Step 3 - Insert a space before the first character in the phrases list and substitute the nth occurrences of the spaces with a placeholder character
For clarity, the nth occurrences I am referring to are simply the numerical values from the previous step(s). The reason we insert a space at the beginning of each string it's because in case the nth occurrence is a 1, we want the placeholder character to be placed before the 1st word. (We will see why in the following step)
I will be using a snowflake ❄️ as the placeholder character.
* We can also decide to insert the word separator at the end of each string but this will require a slightly different approach in the next step. I will assume that it was entered at the beginning
=ARRAYFORMULA(SUBSTITUTE(" "&A2:A10," ","❄️",1/SPLIT(B2:B10,",")^-1))

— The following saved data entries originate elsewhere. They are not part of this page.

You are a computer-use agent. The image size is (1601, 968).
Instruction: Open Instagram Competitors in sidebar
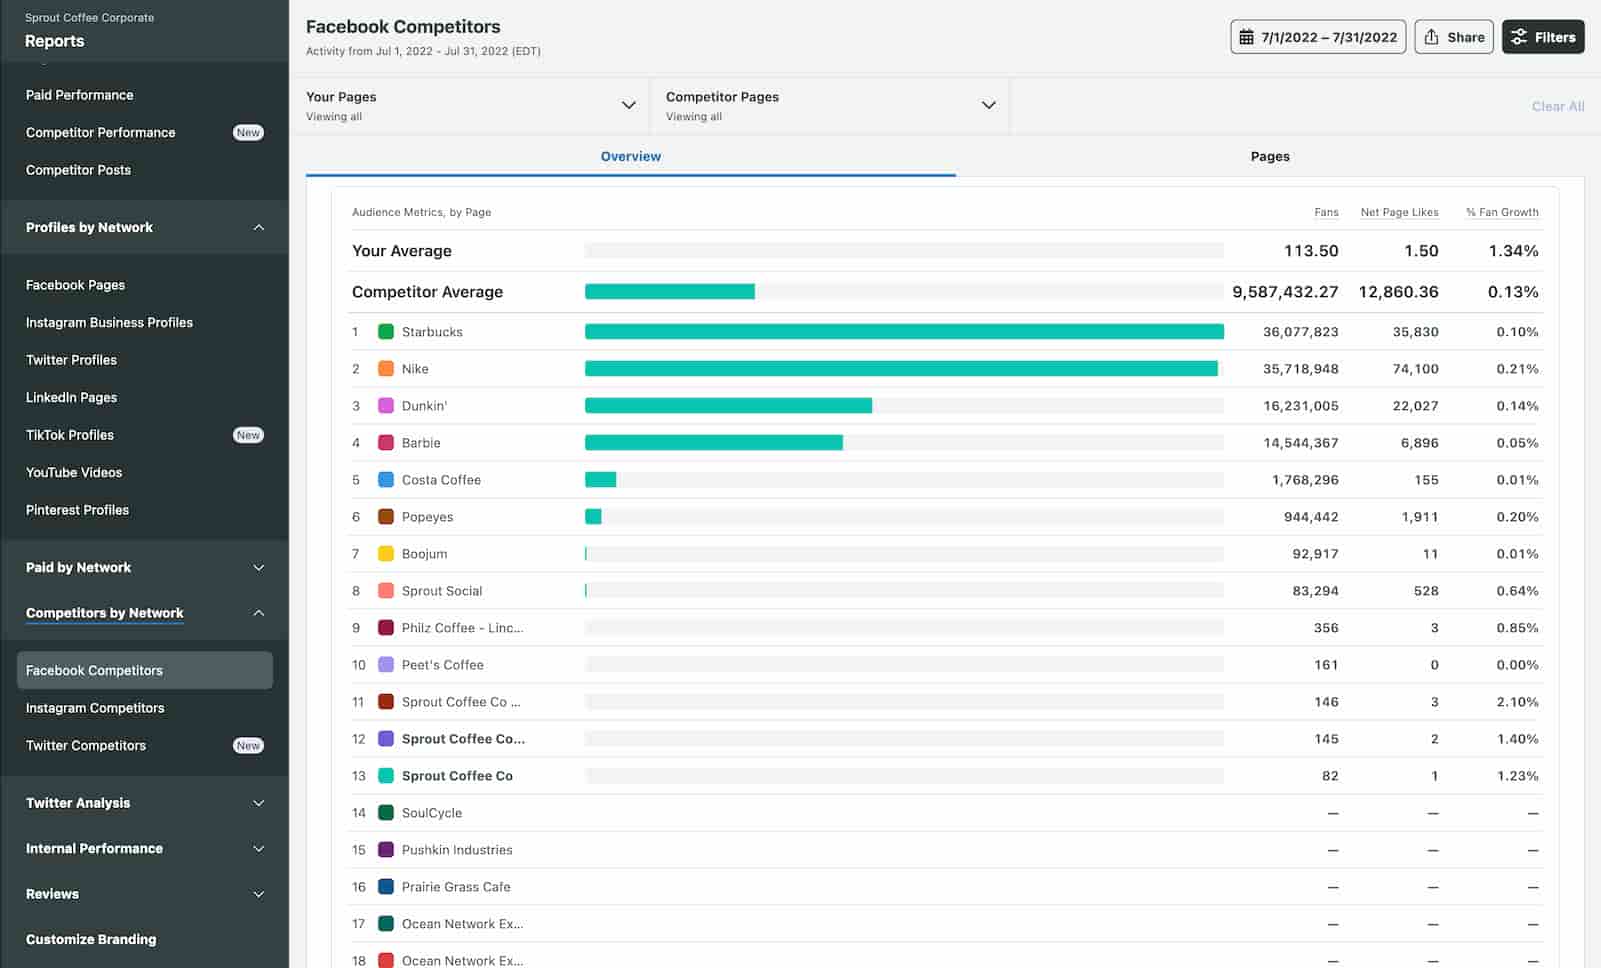pos(95,708)
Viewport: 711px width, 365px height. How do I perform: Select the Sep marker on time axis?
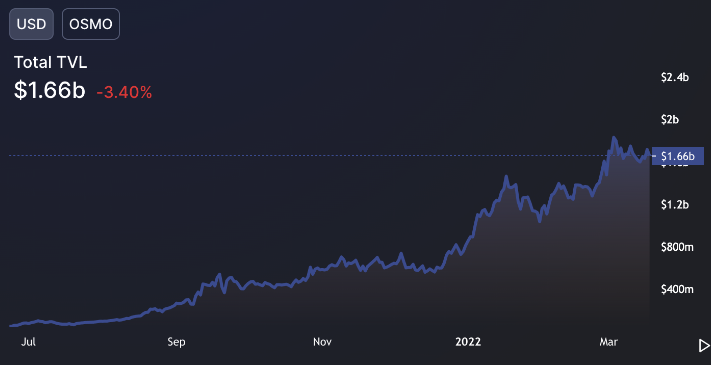pos(176,342)
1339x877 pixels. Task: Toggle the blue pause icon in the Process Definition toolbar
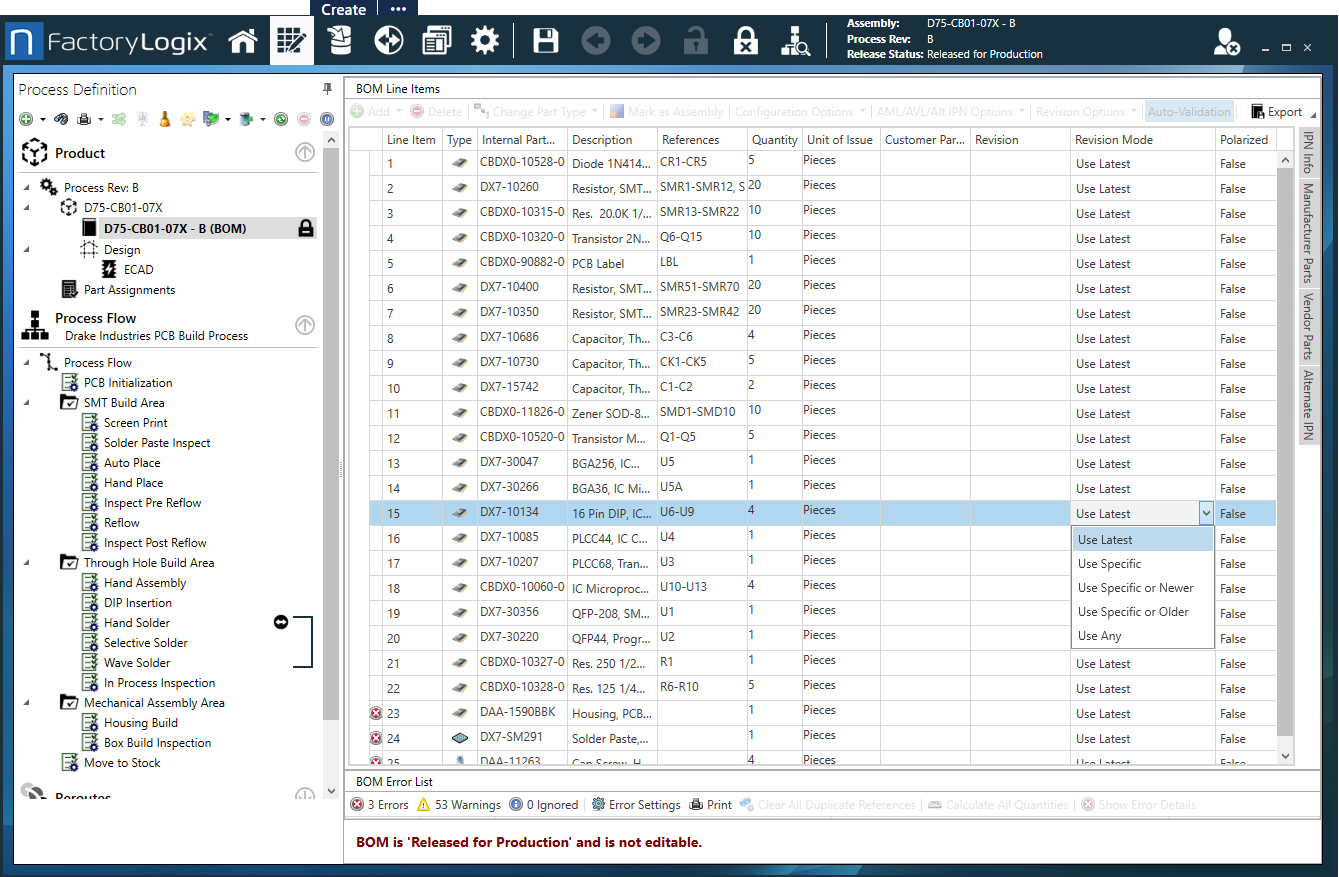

Step 4 - Remove all the words not preceded by the placeholder character
* In case the space was inserted after the last character, remove all the words not succeeded by the placeholder character
This is done by applying the following regular expressions to the result of the previous step:
Find: .*❄️(\w+).*
Replace with: $1
=ARRAYFORMULA(REGEXREPLACE(SUBSTITUTE(" "&A2:A10," ","❄️",1/SPLIT(B2:B10,",")^-1),".*❄️(\w+).*","$1"))
Tip
To learn more about regular expressions give a look at this as well as the additional resources mentioned there.
Step 5 - Get rid of all the errors
Wrap the previous formula inside an IFERROR() to remove all the errors.
=ARRAYFORMULA(IFERROR(REGEXREPLACE(SUBSTITUTE(" "&A2:A10," ","❄️",1/SPLIT(B2:B10,",")^-1),".*❄️(\w+).*","$1")))
Step 6 - Perform an array formula row-by-row TEXTJOIN()
The sixth and final step is to merge all the words into a single column while preserving their relative positioning. This is done using a technique known as query smush.
=ARRAYFORMULA(TRANSPOSE(QUERY(TRANSPOSE(IFERROR(REGEXREPLACE(SUBSTITUTE(" "&A2:A10," ","❄️",1/SPLIT(B2:B10,",")^-1),".*❄️(\w+).*","$1"))),,9^9)))
That's all. Thanks for reading.